A significant elevation of serum miR-1229-5p was detected in ONIHL subjects when compared to that in controls, indicating miR-1229-5p may be involved in the pathogenesis of ONIHL. We also analyzed the predicted targets of miR-1229-5p. By using luciferase dual reporter assay, MAPK1 was identified as a new target of miR-1229-5p. A comprehensive network and pathway analysis indicated that the MAPK3/MAPK1 MAP kinase serves as one of the crucial nodal molecules in regulating human genetic deafness (18), highlighting the close association between MAPK signaling pathway and hearing loss. Using a rodent model of noise-induced hearing loss, Alagramam et al. (19) demonstrated that MAPK signaling pathway was activated after noise exposure. MAPK1, known as ERK2, plays multifactorial roles in mediating cell survival, proliferation, differentiation, and death (20). The ERK1/2 signaling kinases are potential modulators for the genetic hearing loss (18). In cultured cochlear explants, aminoglycoside incubation results in ERK1/2 activation in supporting cells, which promotes the death of surrounding inner hair cell (21). Moreover, it has been reported that MAPK1 contributes to the modulation of inner hair cell survival and decreases the susceptibility to noise-induced hearing loss in mice (22). Therefore, it is possible that MAPK1 signaling in inner hair cells acts as a self-defensive mechanism against noise exposure. miR-1229-5p may contribute to the pathogenesis of ONIHL through producing a post-transcriptional repression of MAPK1. Among cells in the organ of Corti, the outer hair cells are known to be most vulnerable to over-loaded sound (23). However, little is known about the pro-survival or pro-death role of MAPK1 in regulating the outer hair cells. Besides, the mutation of MAPK1 has been implicated in the tumorigenesis of cervical cancer and ovarian cancer (24,25), although the involvement of its mutation in hearing loss remains unknown. In our future study, the incidence of MAPK1 mutation and its influences on the miR-1229-5p expression will be explored.
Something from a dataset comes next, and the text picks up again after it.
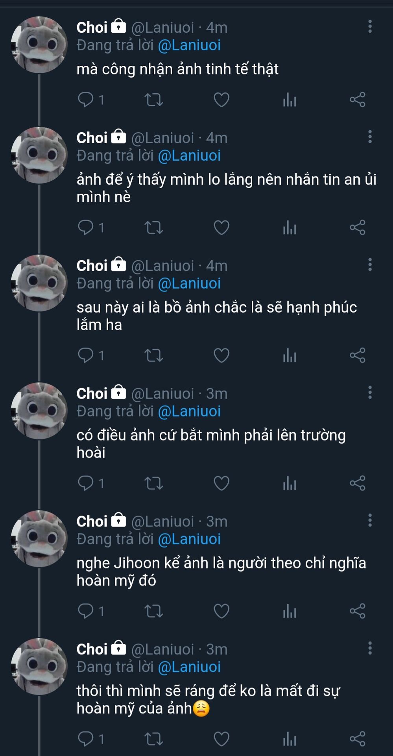Open more options for 'mà công nhận' tweet
Screen dimensions: 393x756
370,26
Collectively, our current findings indicated that serum miR-1229-5p level may be a novel biomarker for predicting ONIHL. Evaluation of the circulating miR-1229-5p concentration may facilitate disease prevention and early interference of ONIHL. Moreover, miR-1229-5p may contribute to the pathogenesis of hearing loss possibly via its negative regulation of MAPK1. Nevertheless, our current study had several limitations. First, in this preliminary study, we aimed to understand the differences in the serum microRNA expression profiles between ONIHL and control subjects, so the sample size was small. Future studies will be carried out by enrolling more individuals with ONIHL and controls to confirm the clinical significance and diagnostic value of serum miR-1229-5p level. Second, the subjects in this study were all male. In future studies, female workers with ONIHL will also be included for understanding the correlation between miR-1229-5p expression and gender. Third, the crucial regulatory role of MAPK1 for ONIHL has not yet been fully elucidated. DNA methylation, mutation, as well as the downstream gene expression of MAPK1 will be further examined. We could also not rule out the possibility that miR-1229-5p may participate in ONIHL pathogenesis through mediating other signaling pathways.